[Stored entries]
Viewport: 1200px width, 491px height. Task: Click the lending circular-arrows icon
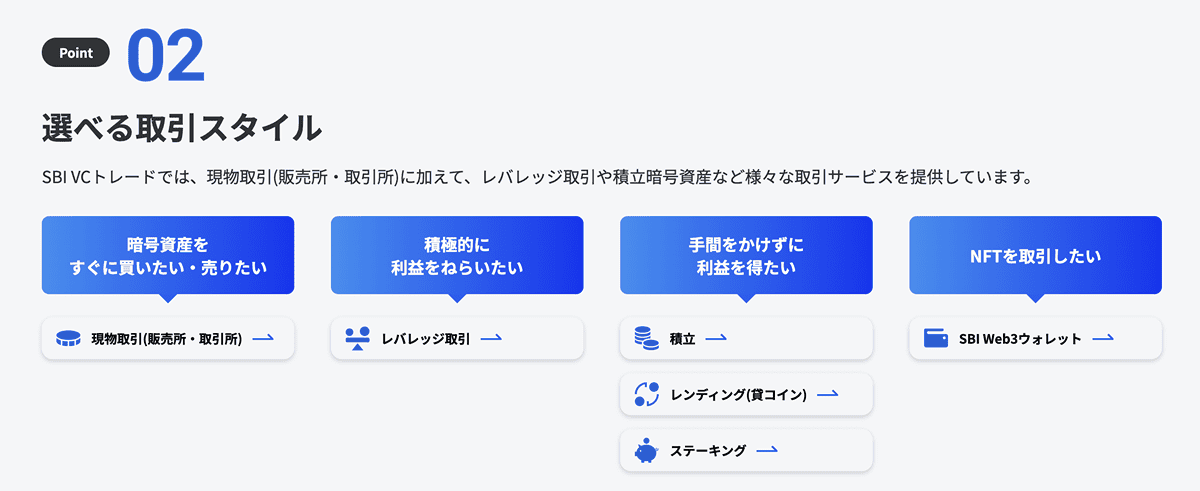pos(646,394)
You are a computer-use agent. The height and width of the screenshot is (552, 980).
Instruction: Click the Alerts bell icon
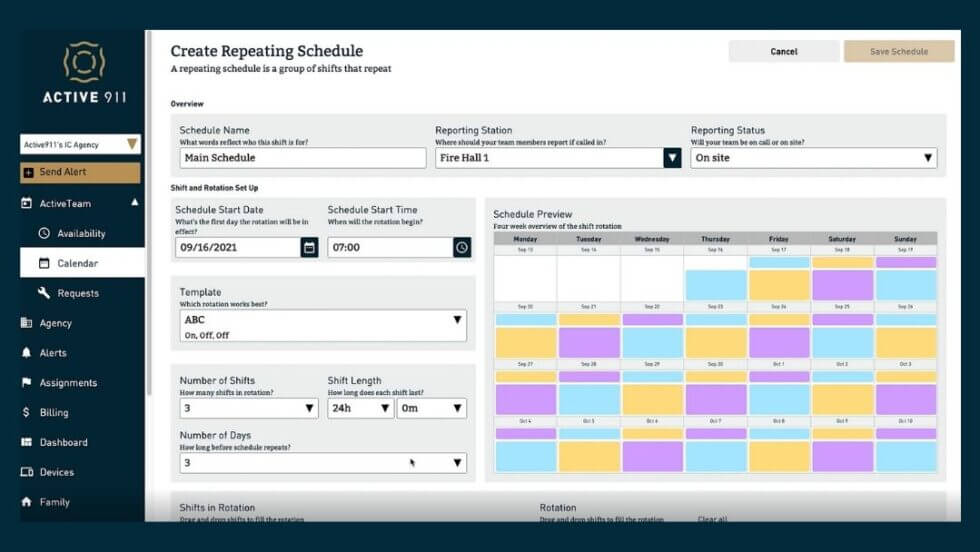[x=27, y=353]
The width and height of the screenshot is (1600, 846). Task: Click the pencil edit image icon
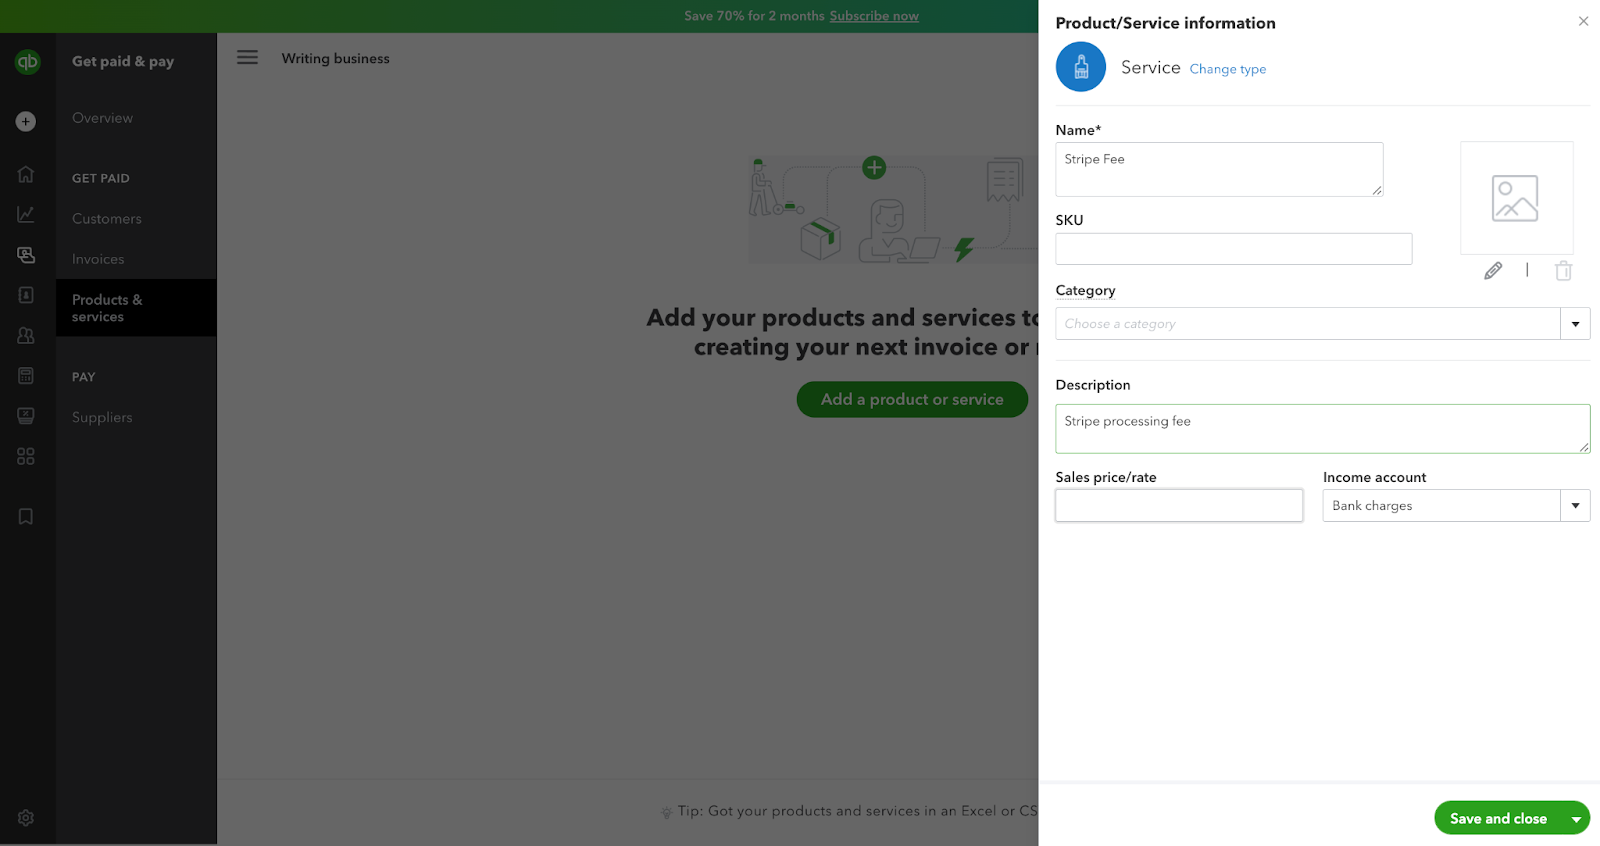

▸ Work order:
Once the pictures are removed, repeat all of the data above exactly.

▸ Exercise output:
Viewport: 1200px width, 491px height. Task: Click the lending circular-arrows icon
pos(646,394)
You are a computer-use agent. The height and width of the screenshot is (552, 980).
Instruction: Click the Alerts bell icon
[x=27, y=353]
The width and height of the screenshot is (1600, 846). Task: Click the pencil edit image icon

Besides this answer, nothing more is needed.